Venice ist auch wunderschön und erinnert mit seinen Kanälen tatsächlich sehr an Venedig. Ja, ein Häuschen dort zu haben, wäre fein. Doch ich wage es nicht mal den Preis zu erfragen. 😉 Wer nach LA kommt, sollte diesem Stadtteil aber definitiv einen Besuch abstatten. Abends war dann übrigens noch einmal West Hollywood angesagt. Nachdem wir schön ausgeschlafen hatten, fuhren wir dann am Sonntag nach Pasadena, einem der ältesten Stadtteile unweit von Bennis Wohnung. Hier führte uns seine Mitbewohnerin Nancy zu einem super leckeren Laden, wo man Frozen Yoghurt mit den verschiedensten Geschmäckern und Toppings (Früchte, Soßen, etc.) bekommt. Nach dieser Stärkung schlenderten wir noch etwas durch die Straßen und gingen auch in einen Schuhladen, wo ich doch tatsächlich ein absolutes Schnäppchen machen konnte. 🙂 Abends fuhren wir noch zum Observatorium, um dort LA im Sonnenuntergang zu überblicken – ein Traum!

Am Montag musste Benni dann wieder arbeiten, weshalb ich mich auf eigene Faust (und auf seinem Fahrrad) auf in die Stadt nach Downtown machte. Da es mir dort allerdings zwischen all den Hochhäusern gar nicht soooo gut gefiel, fuhr ich bald weiter nach Hollywood. Auch hier wurde ich enttäuscht. Hollywood hat tagsüber wirklich rein gar nichts von all dem Glamour aus dem Fernsehen, sondern wirkt eher billig und ramschig! Deshalb fuhr ich auch hier alsbald wieder zurück zur Wohnung nach Glendale. Alles in allem war mein Ausflug aber auf jeden Fall lohnenswert. Gerade auf dem Weg von Downtown nach Hollywood kam ich an vielen wunderschönen Villen vorbei. 🙂 Die so kurz klingende Strecke war übrigens über 30 Meilen lang! Welcome to LA. An meinem letzten Tag machte ich noch einmal einen Radausflug nach East Pasadena und erkundete anschließend noch etwas Glendale.
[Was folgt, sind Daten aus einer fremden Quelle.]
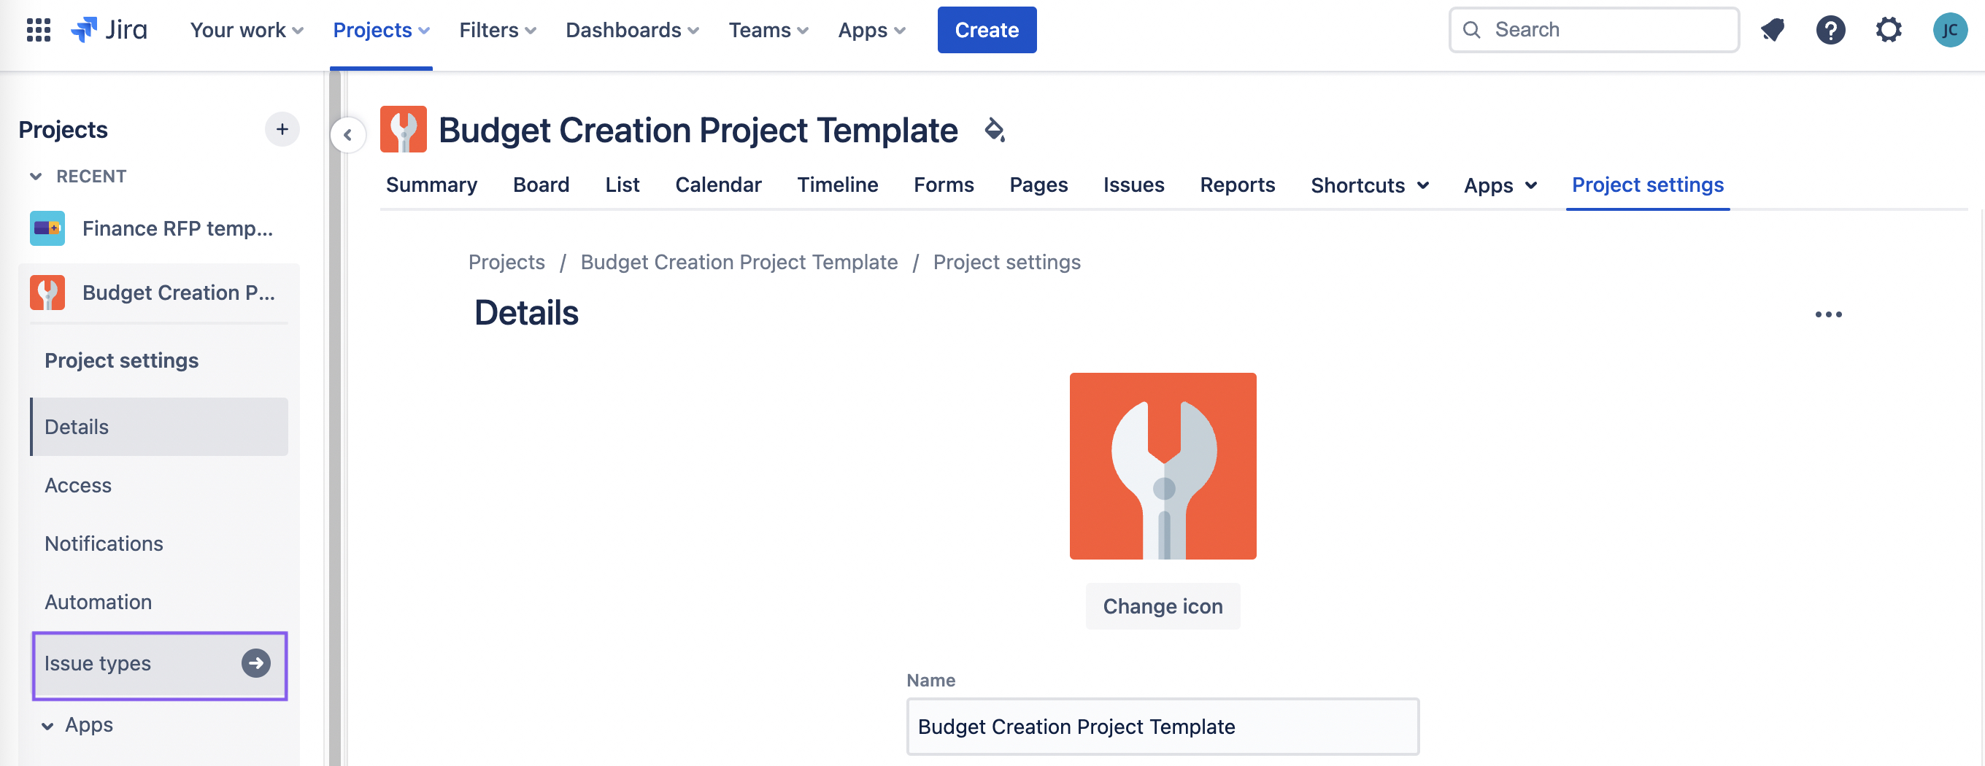The image size is (1985, 766).
Task: Click the Jira logo home link
Action: [109, 30]
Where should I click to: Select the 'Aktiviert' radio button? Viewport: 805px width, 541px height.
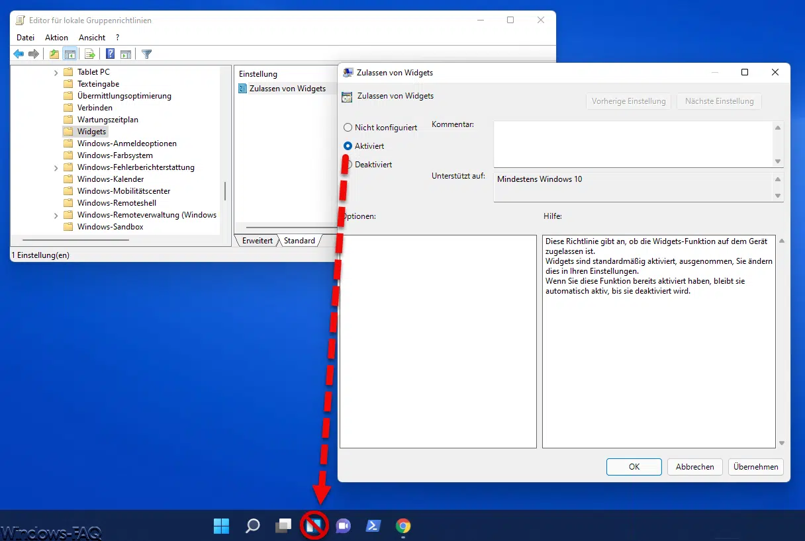click(x=348, y=146)
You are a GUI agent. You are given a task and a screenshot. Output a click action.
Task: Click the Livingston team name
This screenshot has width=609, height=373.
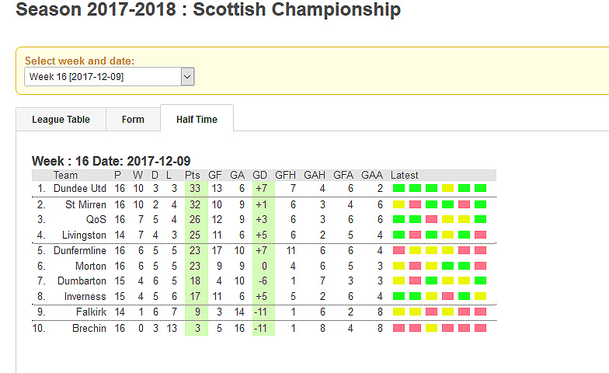click(84, 235)
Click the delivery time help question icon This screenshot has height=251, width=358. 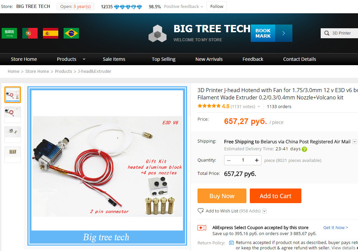click(x=304, y=149)
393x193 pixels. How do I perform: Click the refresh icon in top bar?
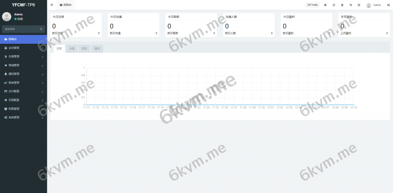click(x=334, y=5)
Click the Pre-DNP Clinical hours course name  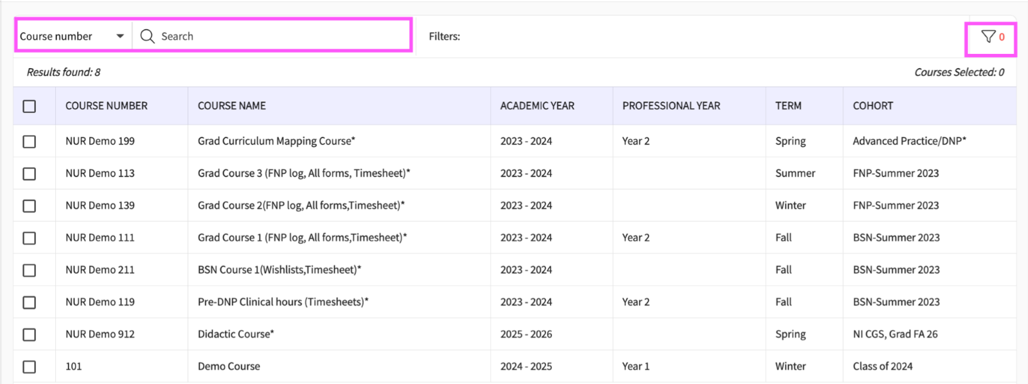click(x=283, y=302)
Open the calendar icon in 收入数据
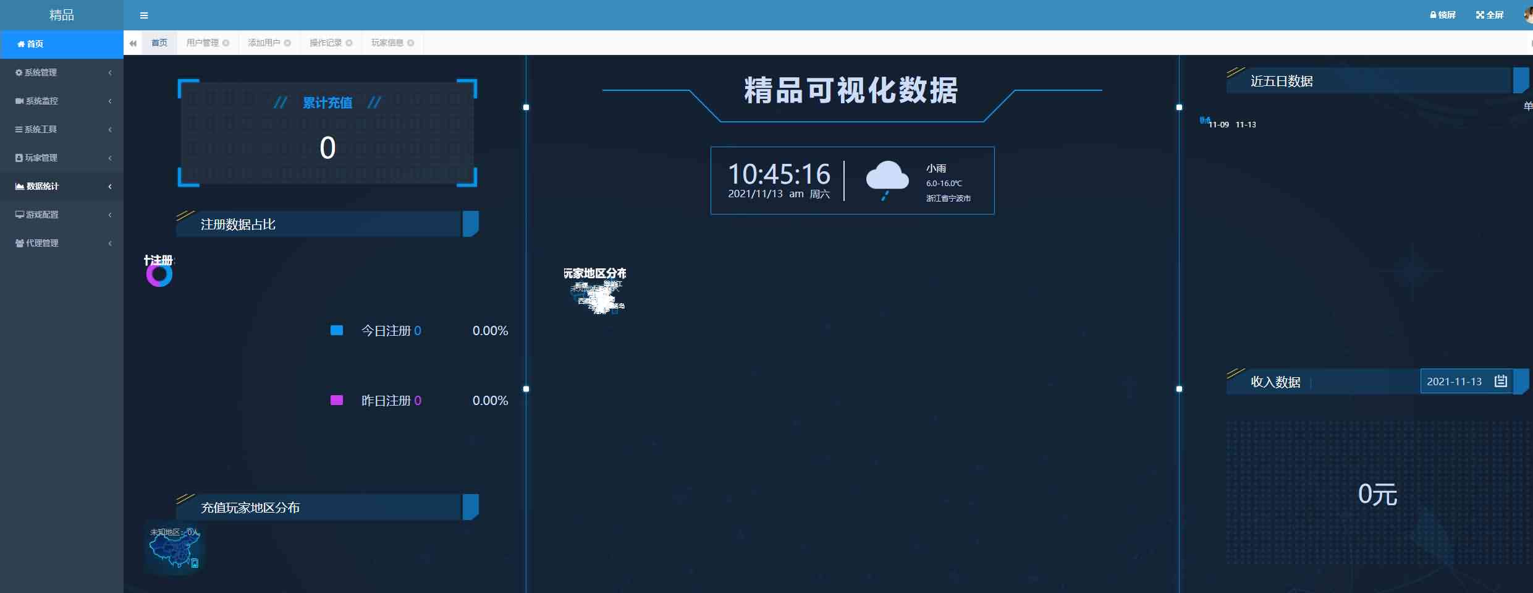 (1500, 382)
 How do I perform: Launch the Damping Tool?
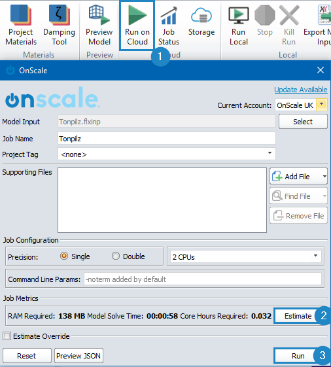[x=60, y=25]
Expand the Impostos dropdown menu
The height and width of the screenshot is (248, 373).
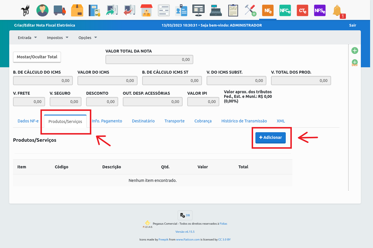pyautogui.click(x=57, y=38)
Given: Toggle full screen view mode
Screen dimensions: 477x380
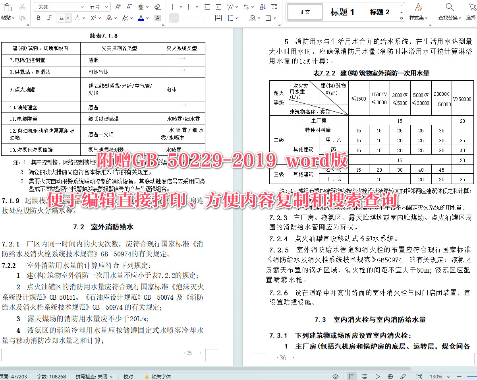Looking at the screenshot, I should [x=419, y=376].

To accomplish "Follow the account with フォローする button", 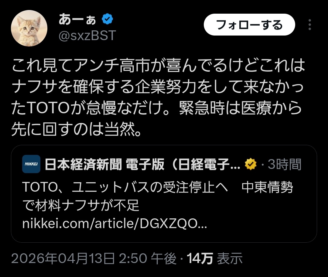I will [249, 25].
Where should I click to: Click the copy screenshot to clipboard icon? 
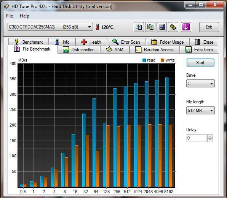click(150, 27)
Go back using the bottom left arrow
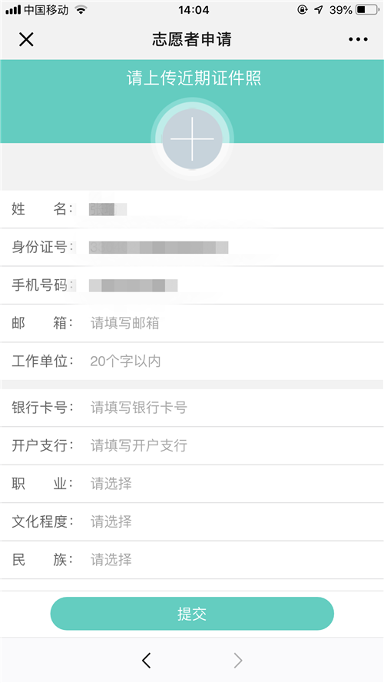Viewport: 384px width, 683px height. (x=147, y=661)
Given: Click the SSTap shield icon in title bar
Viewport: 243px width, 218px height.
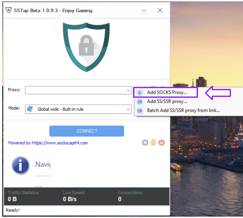Looking at the screenshot, I should point(9,10).
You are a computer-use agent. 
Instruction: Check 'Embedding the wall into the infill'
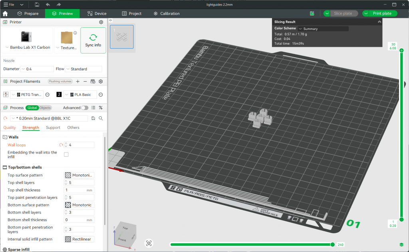pos(66,154)
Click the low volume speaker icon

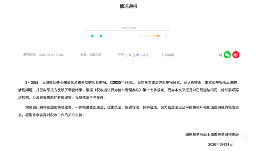[x=141, y=36]
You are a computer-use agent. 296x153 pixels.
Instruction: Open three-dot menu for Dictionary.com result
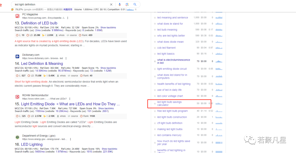[x=66, y=58]
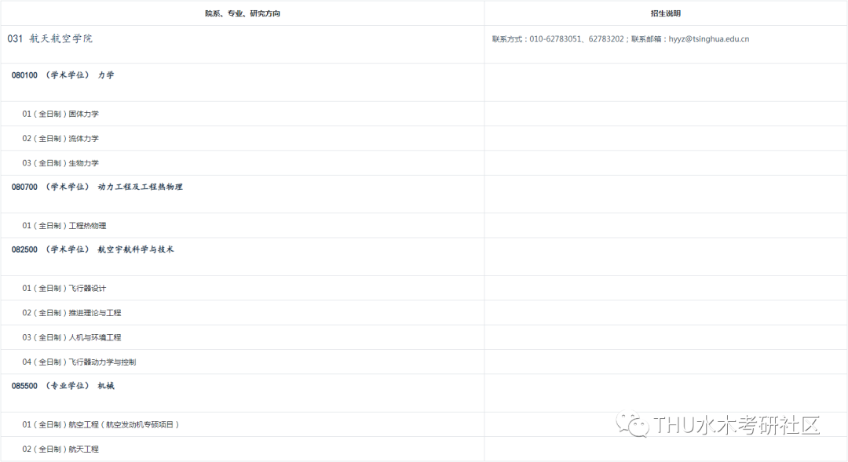848x462 pixels.
Task: Select the 031 航天航空学院 department row
Action: tap(50, 38)
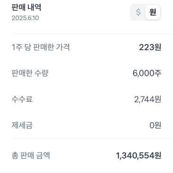Viewport: 173px width, 173px height.
Task: Select the 수수료 row label
Action: 22,99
Morgens um 5h am Mittwoch hieß es dann auch schon wieder Abschied nehmen. Meine 2,5stündige Busfahrt brachte mich zum Flughafen und um 16h war ich schon in Mexiko, wo ich jetzt mit Kerstin und Halli unterwegs bin. Morgen geht es nach Guadalajara zur Uli. Juhu! Doch darüber berichte ich euch beim nächsten Mal.